What you are asked to do
Make an exact copy of the listing below. Pictures stay out of it.
##### Data for review #####
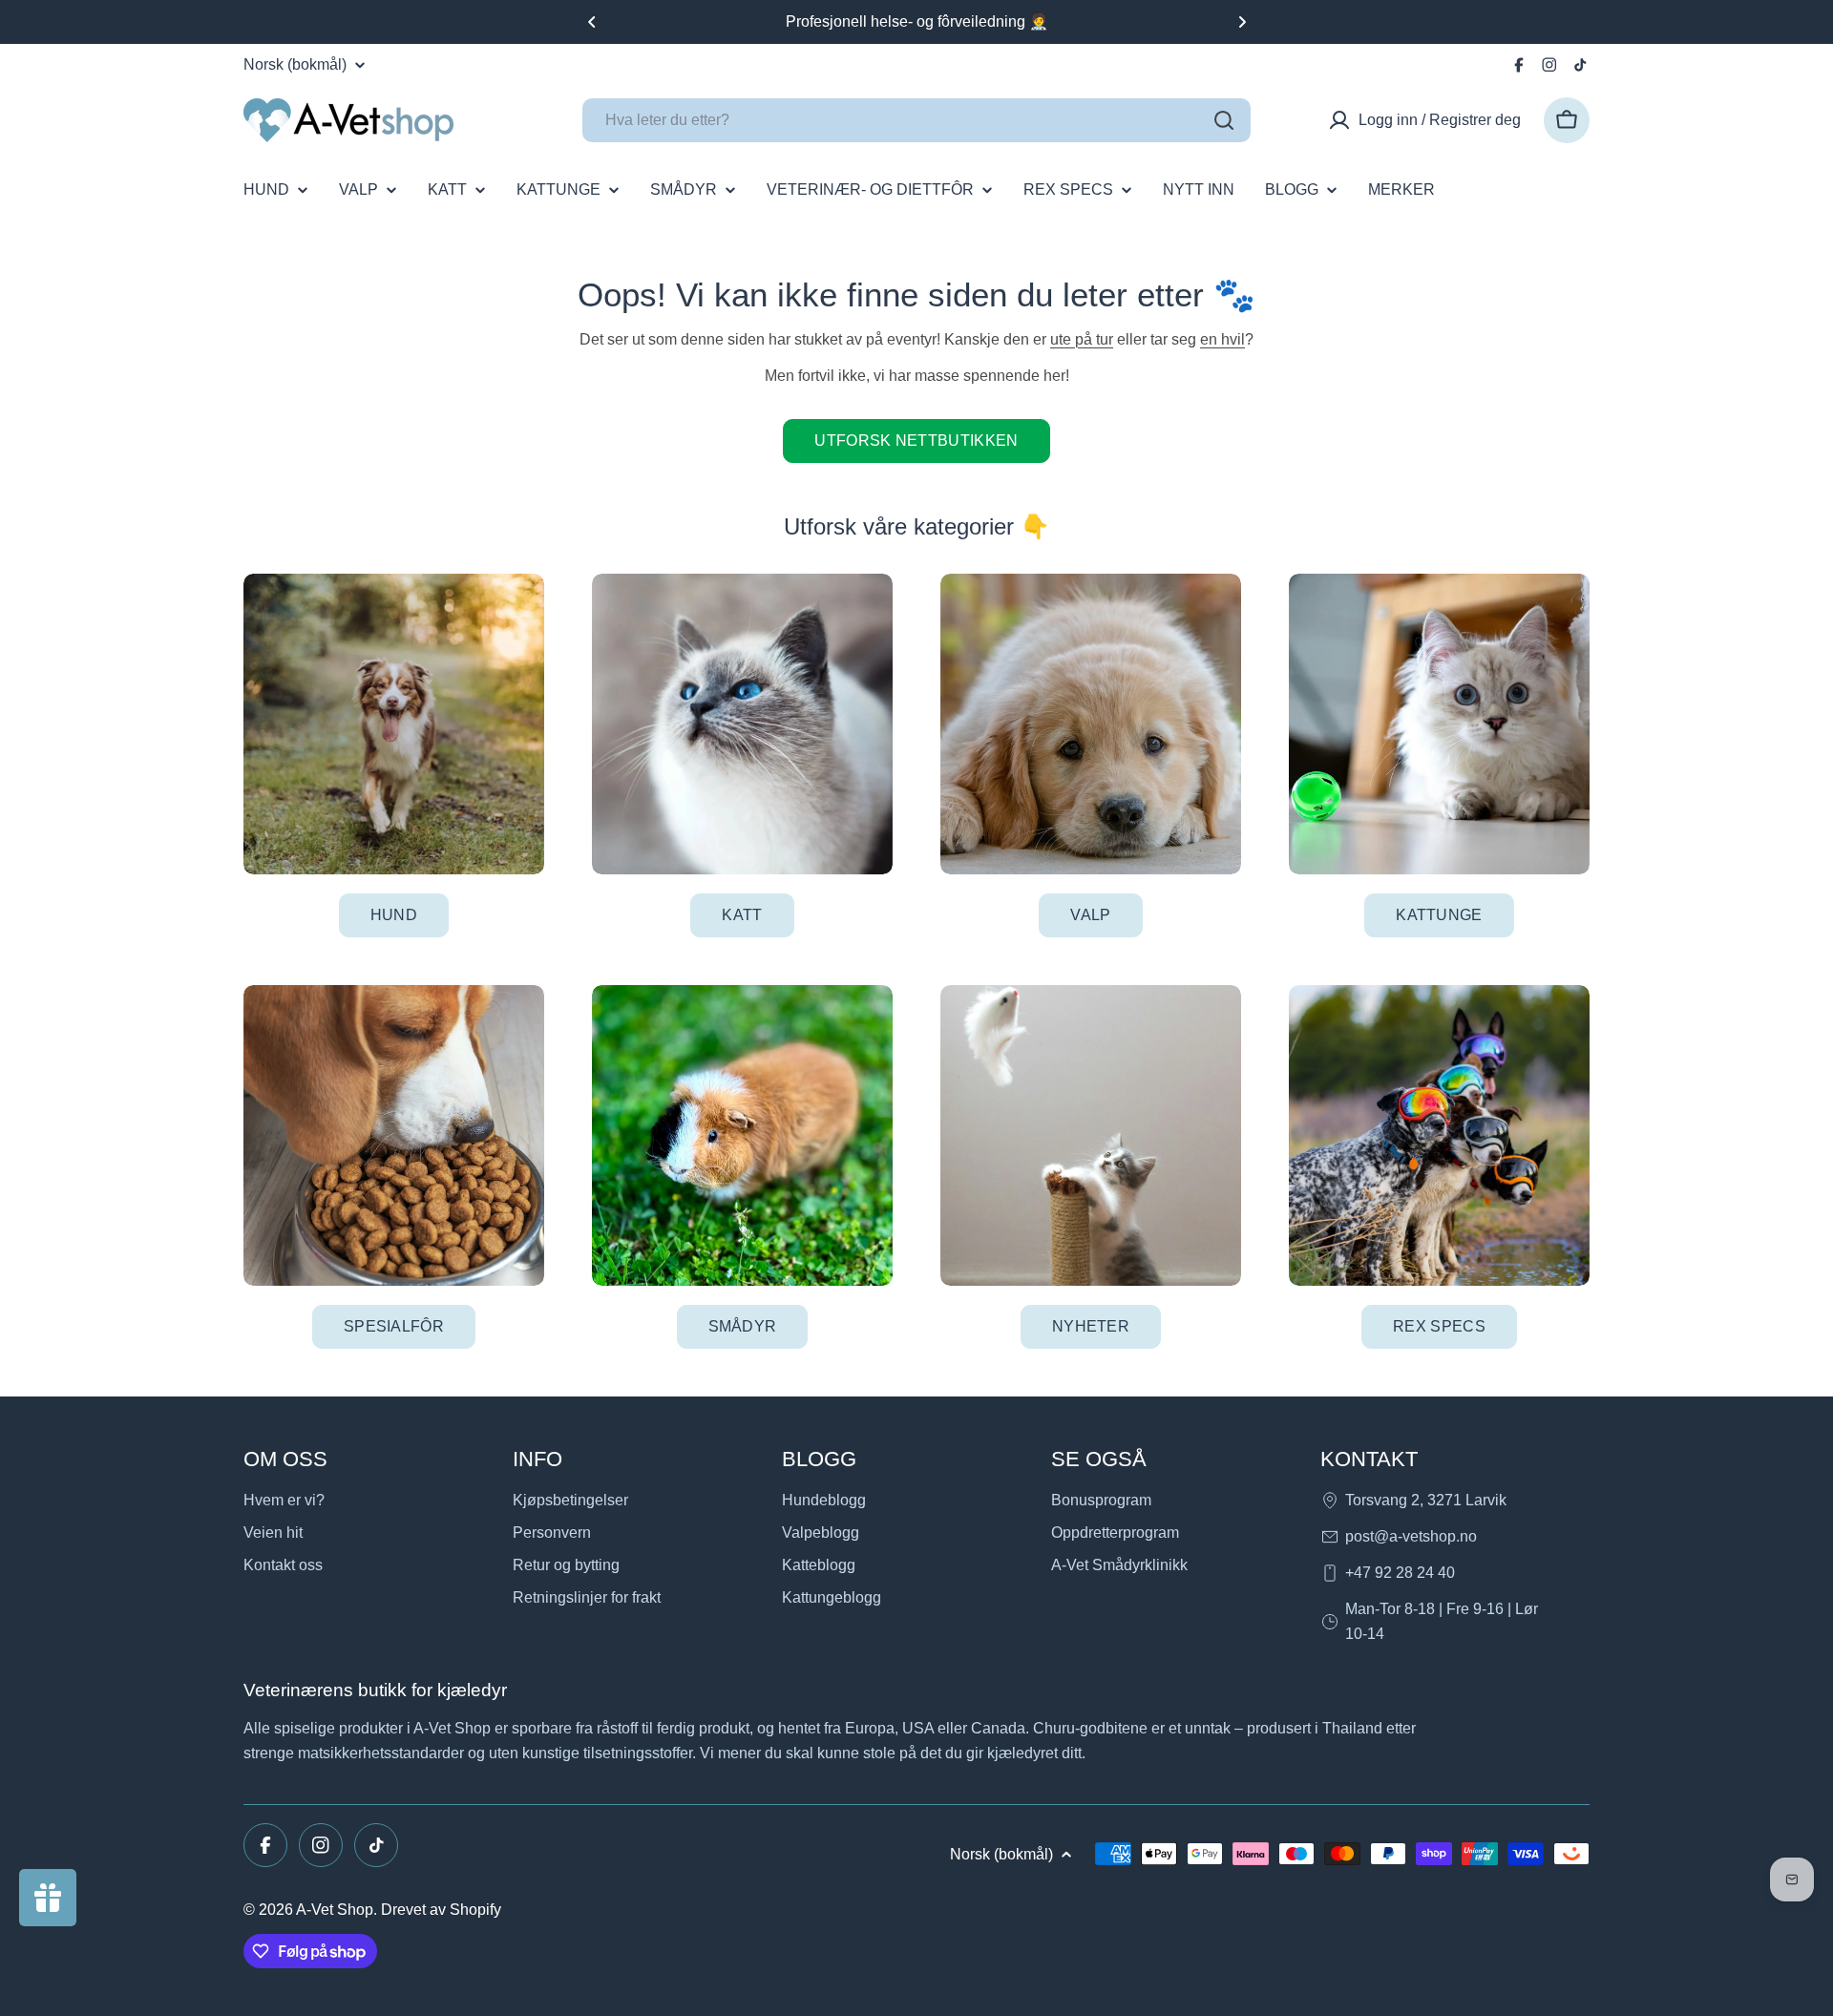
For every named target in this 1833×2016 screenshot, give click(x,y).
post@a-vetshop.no (1411, 1536)
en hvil (1222, 339)
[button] (591, 21)
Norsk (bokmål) (295, 65)
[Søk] (1223, 120)
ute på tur (1081, 339)
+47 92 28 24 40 (1400, 1572)
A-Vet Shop (334, 1909)
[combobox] (916, 120)
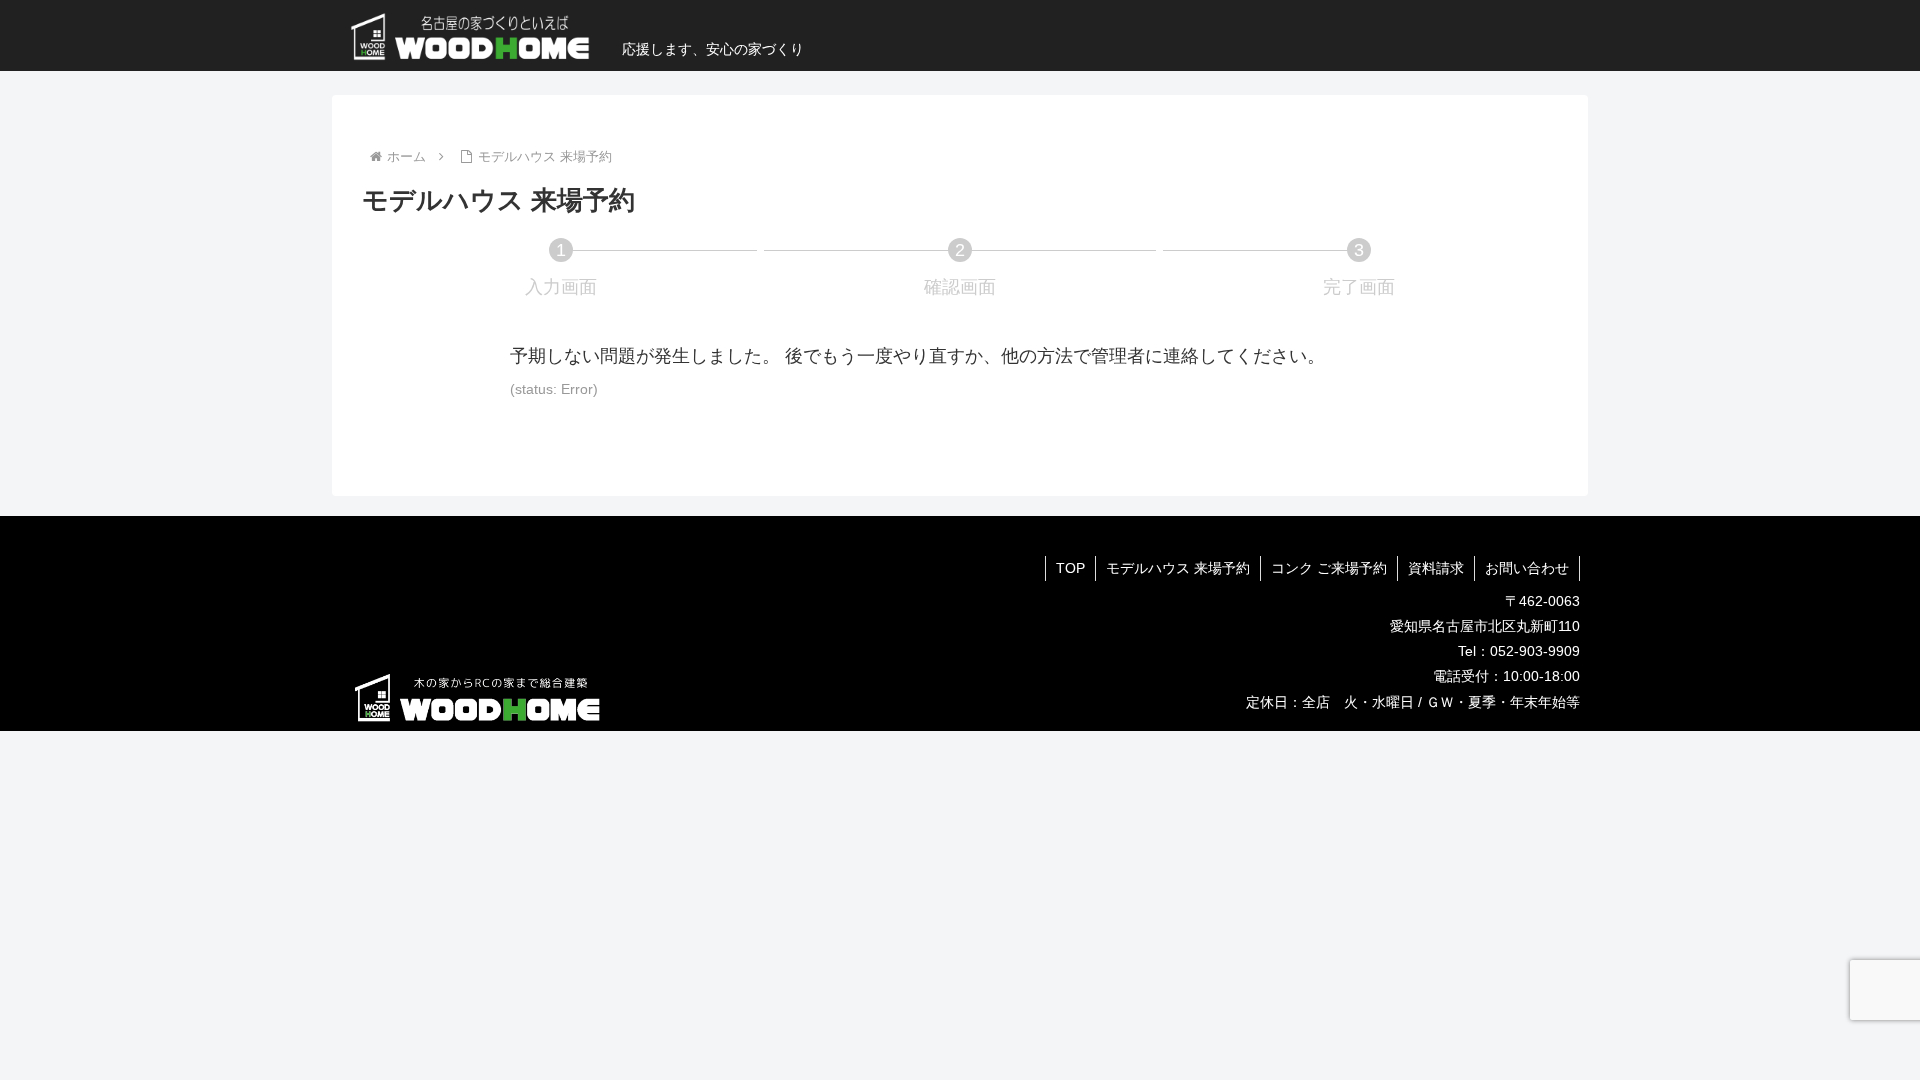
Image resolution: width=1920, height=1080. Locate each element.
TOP (1070, 568)
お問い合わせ (1527, 568)
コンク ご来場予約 (1329, 568)
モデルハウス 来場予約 (1178, 568)
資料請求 (1436, 568)
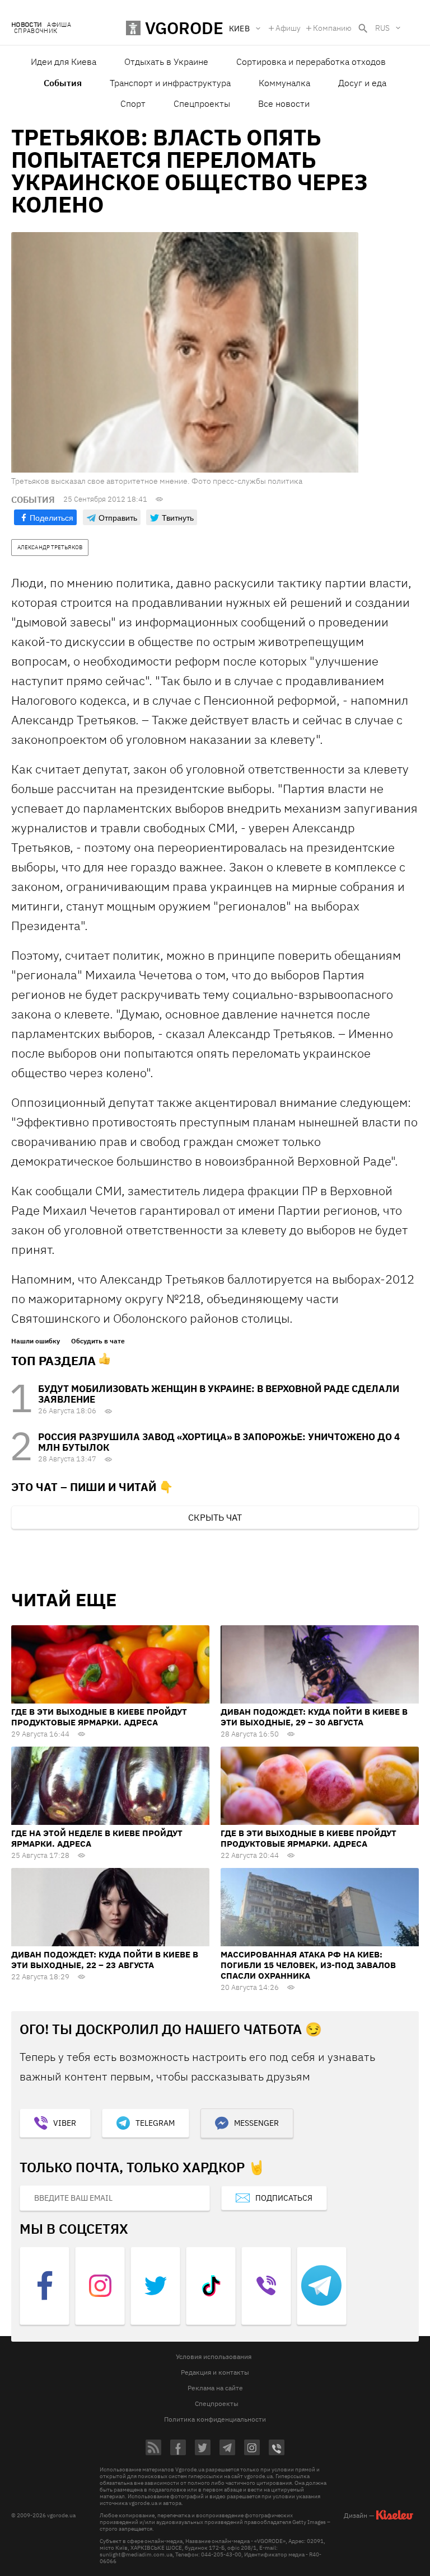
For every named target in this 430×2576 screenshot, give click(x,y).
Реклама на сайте (215, 2388)
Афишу (288, 28)
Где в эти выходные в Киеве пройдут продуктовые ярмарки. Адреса (99, 1717)
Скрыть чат (215, 1517)
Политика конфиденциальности (215, 2419)
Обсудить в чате (98, 1341)
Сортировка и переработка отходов (311, 61)
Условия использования (213, 2356)
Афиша (59, 25)
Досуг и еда (362, 82)
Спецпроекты (202, 103)
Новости (26, 25)
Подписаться (283, 2198)
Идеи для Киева (63, 61)
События (63, 82)
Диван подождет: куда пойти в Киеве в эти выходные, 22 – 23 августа (104, 1959)
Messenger (256, 2123)
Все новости (284, 103)
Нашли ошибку (35, 1341)
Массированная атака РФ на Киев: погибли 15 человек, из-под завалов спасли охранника (308, 1965)
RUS (382, 28)
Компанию (332, 28)
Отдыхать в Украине (166, 61)
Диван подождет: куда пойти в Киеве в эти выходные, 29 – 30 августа (314, 1717)
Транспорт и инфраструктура (170, 82)
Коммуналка (284, 82)
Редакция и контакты (215, 2372)
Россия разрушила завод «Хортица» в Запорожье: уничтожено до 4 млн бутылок (219, 1442)
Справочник (35, 31)
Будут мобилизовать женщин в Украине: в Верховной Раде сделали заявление (218, 1394)
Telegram (155, 2123)
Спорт (133, 103)
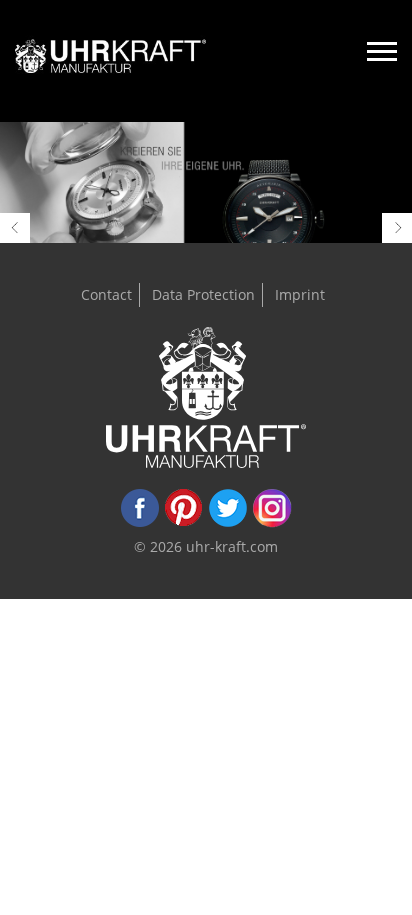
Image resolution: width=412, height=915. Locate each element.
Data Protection (203, 294)
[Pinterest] (184, 522)
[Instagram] (272, 522)
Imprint (300, 294)
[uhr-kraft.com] (110, 61)
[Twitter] (228, 522)
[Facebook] (140, 522)
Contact (106, 294)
#####
Solution below
For every named target in this 1833×2016 screenshot, give click(x,y).
post@a-vetshop.no (1411, 1536)
en hvil (1222, 339)
[button] (591, 21)
Norsk (bokmål) (295, 65)
[Søk] (1223, 120)
ute på tur (1081, 339)
+47 92 28 24 40 (1400, 1572)
A-Vet Shop (334, 1909)
[combobox] (916, 120)
Image resolution: width=1920, height=1080. Locate each element.
TOP (1070, 568)
お問い合わせ (1527, 568)
コンク ご来場予約 (1329, 568)
モデルハウス 来場予約 (1178, 568)
資料請求 (1436, 568)
For every named target in this 430×2576 screenshot, give click(x,y).
Реклама на сайте (215, 2388)
Афишу (288, 28)
Где в эти выходные в Киеве пройдут продуктовые ярмарки. Адреса (99, 1717)
Скрыть чат (215, 1517)
Политика конфиденциальности (215, 2419)
Обсудить в чате (98, 1341)
Сортировка и переработка отходов (311, 61)
Условия использования (213, 2356)
Афиша (59, 25)
Досуг и еда (362, 82)
Спецпроекты (202, 103)
Новости (26, 25)
Подписаться (283, 2198)
Идеи для Киева (63, 61)
События (63, 82)
Диван подождет: куда пойти в Киеве в эти выходные, 22 – 23 августа (104, 1959)
Messenger (256, 2123)
Все новости (284, 103)
Нашли ошибку (35, 1341)
Массированная атака РФ на Киев: погибли 15 человек, из-под завалов спасли охранника (308, 1965)
RUS (382, 28)
Компанию (332, 28)
Отдыхать в Украине (166, 61)
Диван подождет: куда пойти в Киеве в эти выходные, 29 – 30 августа (314, 1717)
Транспорт и инфраструктура (170, 82)
Коммуналка (284, 82)
Редакция и контакты (215, 2372)
Россия разрушила завод «Хортица» в Запорожье: уничтожено до 4 млн бутылок (219, 1442)
Справочник (35, 31)
Будут мобилизовать женщин в Украине: в Верховной Раде сделали заявление (218, 1394)
Telegram (155, 2123)
Спорт (133, 103)
Image resolution: width=412, height=915. Locate each element.
Data Protection (203, 294)
[Pinterest] (184, 522)
[Instagram] (272, 522)
Imprint (300, 294)
[uhr-kraft.com] (110, 61)
[Twitter] (228, 522)
[Facebook] (140, 522)
Contact (106, 294)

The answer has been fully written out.